There is a moment on Komodo Island when you realize you are standing ten meters from a three-meter-long predatory reptile that has been essentially unchanged for four million years, and that the only thing between you and it is a park ranger with a forked stick. The Komodo dragon — the world’s largest living lizard — is not a cuddly attraction. It is a genuine apex predator with venomous saliva, a patient hunting strategy, and a metabolic indifference to your presence that is somehow more unsettling than aggression. Watching one flick its yellow forked tongue in your direction, reading the air for information, you understand viscerally that this island belongs to something older than you.
Komodo National Park encompasses three major islands — Komodo, Rinca, and Padar — plus dozens of smaller ones, and the experience extends far beyond the dragons.

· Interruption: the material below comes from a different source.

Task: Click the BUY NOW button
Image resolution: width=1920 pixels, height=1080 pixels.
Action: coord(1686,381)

Rinca is actually my preferred island for dragon encounters: fewer tourists, more rugged terrain, and a better chance of seeing them in genuinely wild behavior rather than lounging near the ranger station. The hike across Rinca’s savanna, with dragons visible along the trail and deer nervously grazing in the middle distance, is one of the more primal walks I have taken anywhere.

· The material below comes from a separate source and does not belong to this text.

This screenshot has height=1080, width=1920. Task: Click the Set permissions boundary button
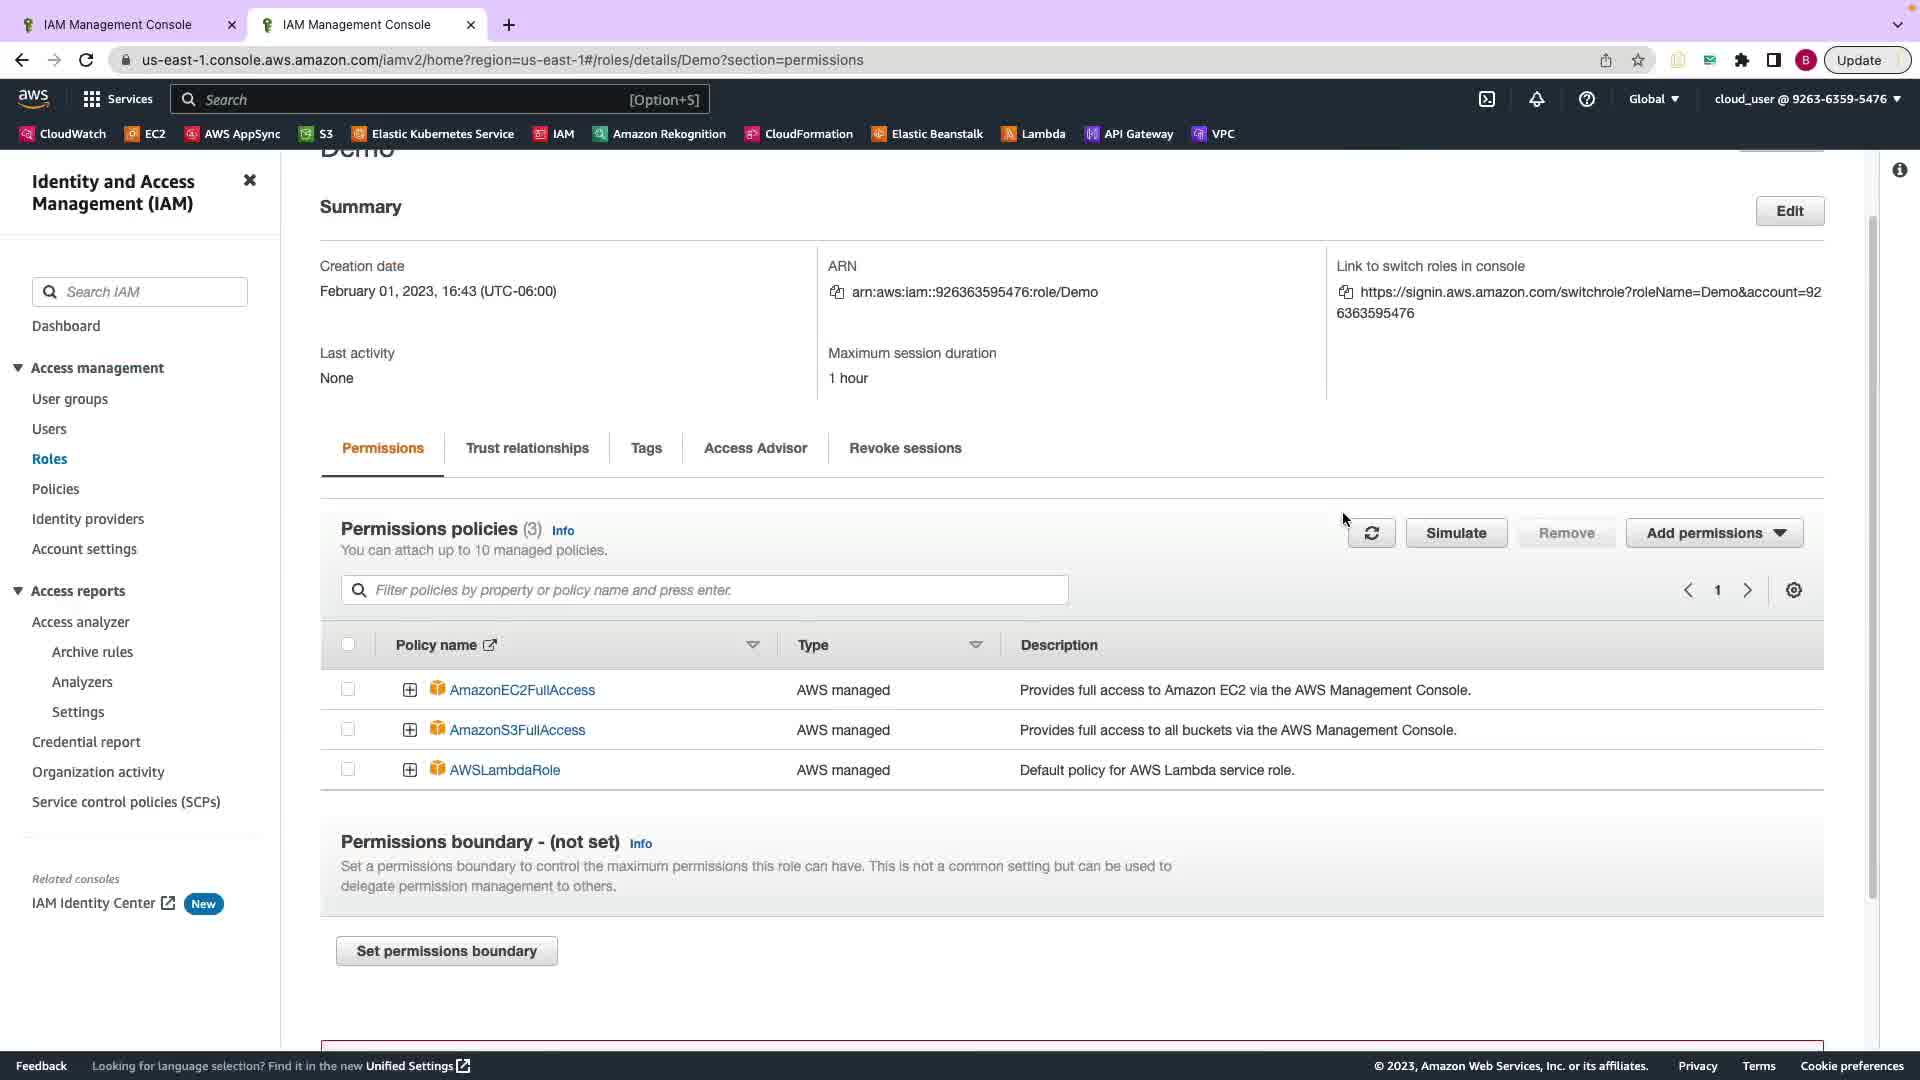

Padar Island has no dragons but arguably the best viewpoint in the entire park — a steep climb to a summit that overlooks three bays, each with a different color of sand: white, pink, and black. The sunrise from the top, with the bays catching the early light and the surrounding islands emerging from the morning haze, is the image that has come to define Komodo for a generation of Instagram travelers. It earns its reputation. The pink beaches — their color comes from microscopic red organisms mixed with white sand — are scattered across several islands and are genuinely surreal. Swimming in water this clear, looking down at coral gardens visible from the surface, with pink sand between your toes — it does not feel entirely real.

The diving here is world-class and demanding. The currents in the Komodo strait are powerful — this is where the Indian Ocean meets the Flores Sea — and the nutrient-rich water feeds a marine ecosystem that rivals Raja Ampat. Manta rays are the star attraction, with both reef mantas and the larger oceanic mantas present. Batu Bolong, a submerged pinnacle swept by currents, is covered in soft coral so dense it looks like an underwater garden designed by someone with an unlimited budget and no sense of restraint.
When to go: April to June and September to November. July and August bring strong winds and rougher seas. The park entrance fees increased significantly in 2023 — budget accordingly, but know that the money funds genuine conservation.